**What is needed**.
Exactly reproduce each of the entries shown below.

[Dataset entries]

┌────────

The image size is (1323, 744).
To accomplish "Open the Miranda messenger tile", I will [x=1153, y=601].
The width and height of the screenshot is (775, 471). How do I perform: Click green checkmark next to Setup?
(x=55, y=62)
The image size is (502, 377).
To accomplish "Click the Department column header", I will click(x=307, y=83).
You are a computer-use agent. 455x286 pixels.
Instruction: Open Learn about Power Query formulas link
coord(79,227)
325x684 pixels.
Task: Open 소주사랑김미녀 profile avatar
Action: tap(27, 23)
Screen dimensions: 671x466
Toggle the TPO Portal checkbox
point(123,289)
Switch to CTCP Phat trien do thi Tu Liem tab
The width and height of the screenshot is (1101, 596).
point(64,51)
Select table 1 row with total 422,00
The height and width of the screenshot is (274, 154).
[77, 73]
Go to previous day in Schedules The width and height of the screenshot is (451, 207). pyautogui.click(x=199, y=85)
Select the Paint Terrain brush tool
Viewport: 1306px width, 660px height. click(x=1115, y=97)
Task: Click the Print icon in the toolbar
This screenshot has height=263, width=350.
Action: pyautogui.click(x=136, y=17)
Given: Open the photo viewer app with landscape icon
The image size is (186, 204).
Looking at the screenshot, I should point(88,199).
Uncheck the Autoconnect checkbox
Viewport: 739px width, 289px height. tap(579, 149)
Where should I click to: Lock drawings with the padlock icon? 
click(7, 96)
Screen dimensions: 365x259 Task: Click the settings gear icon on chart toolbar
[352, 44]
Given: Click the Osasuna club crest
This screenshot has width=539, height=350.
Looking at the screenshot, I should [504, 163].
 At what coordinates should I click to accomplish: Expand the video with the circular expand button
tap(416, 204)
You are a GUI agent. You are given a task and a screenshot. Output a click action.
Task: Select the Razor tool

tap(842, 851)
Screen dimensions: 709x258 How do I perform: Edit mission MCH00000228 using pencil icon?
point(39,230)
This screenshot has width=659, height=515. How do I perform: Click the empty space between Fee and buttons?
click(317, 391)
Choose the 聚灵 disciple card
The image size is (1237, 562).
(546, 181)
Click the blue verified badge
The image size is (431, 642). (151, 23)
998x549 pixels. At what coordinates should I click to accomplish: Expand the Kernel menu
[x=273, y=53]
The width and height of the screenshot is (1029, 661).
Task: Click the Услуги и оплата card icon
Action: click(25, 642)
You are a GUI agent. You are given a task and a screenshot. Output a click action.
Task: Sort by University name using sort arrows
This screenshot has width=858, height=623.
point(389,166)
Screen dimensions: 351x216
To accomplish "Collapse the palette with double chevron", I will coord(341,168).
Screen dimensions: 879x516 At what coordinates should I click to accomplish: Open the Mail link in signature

└────────

**Written answer**.
The image size is (1323, 744).
To accomplish "Open the Miranda messenger tile", I will [x=1153, y=601].
The width and height of the screenshot is (775, 471). How do I perform: Click green checkmark next to Setup?
(x=55, y=62)
The image size is (502, 377).
To accomplish "Click the Department column header", I will click(x=307, y=83).
You are a computer-use agent. 455x286 pixels.
Instruction: Open Learn about Power Query formulas link
coord(79,227)
325x684 pixels.
Task: Open 소주사랑김미녀 profile avatar
Action: tap(27, 23)
Screen dimensions: 671x466
Toggle the TPO Portal checkbox
point(123,289)
Switch to CTCP Phat trien do thi Tu Liem tab
The width and height of the screenshot is (1101, 596).
point(64,51)
Select table 1 row with total 422,00
The height and width of the screenshot is (274, 154).
[77, 73]
Go to previous day in Schedules The width and height of the screenshot is (451, 207). pyautogui.click(x=199, y=85)
Select the Paint Terrain brush tool
Viewport: 1306px width, 660px height. click(x=1115, y=97)
Task: Click the Print icon in the toolbar
This screenshot has height=263, width=350.
Action: pyautogui.click(x=136, y=17)
Given: Open the photo viewer app with landscape icon
The image size is (186, 204).
Looking at the screenshot, I should point(88,199).
Uncheck the Autoconnect checkbox
Viewport: 739px width, 289px height. tap(579, 149)
Where should I click to: Lock drawings with the padlock icon? 
click(7, 96)
Screen dimensions: 365x259 Task: Click the settings gear icon on chart toolbar
[352, 44]
Given: Click the Osasuna club crest
This screenshot has width=539, height=350.
Looking at the screenshot, I should [504, 163].
 At what coordinates should I click to accomplish: Expand the video with the circular expand button
tap(416, 204)
You are a GUI agent. You are given a task and a screenshot. Output a click action.
Task: Select the Razor tool

tap(842, 851)
Screen dimensions: 709x258 How do I perform: Edit mission MCH00000228 using pencil icon?
point(39,230)
This screenshot has width=659, height=515. How do I perform: Click the empty space between Fee and buttons?
click(317, 391)
Choose the 聚灵 disciple card
The image size is (1237, 562).
(546, 181)
Click the blue verified badge
The image size is (431, 642). (151, 23)
998x549 pixels. At what coordinates should I click to accomplish: Expand the Kernel menu
[x=273, y=53]
The width and height of the screenshot is (1029, 661).
Task: Click the Услуги и оплата card icon
Action: click(25, 642)
You are a GUI agent. You are given a task and a screenshot. Output a click action.
Task: Sort by University name using sort arrows
This screenshot has width=858, height=623.
point(389,166)
Screen dimensions: 351x216
To accomplish "Collapse the palette with double chevron", I will coord(341,168).
Screen dimensions: 879x516 At what coordinates should I click to accomplish: Open the Mail link in signature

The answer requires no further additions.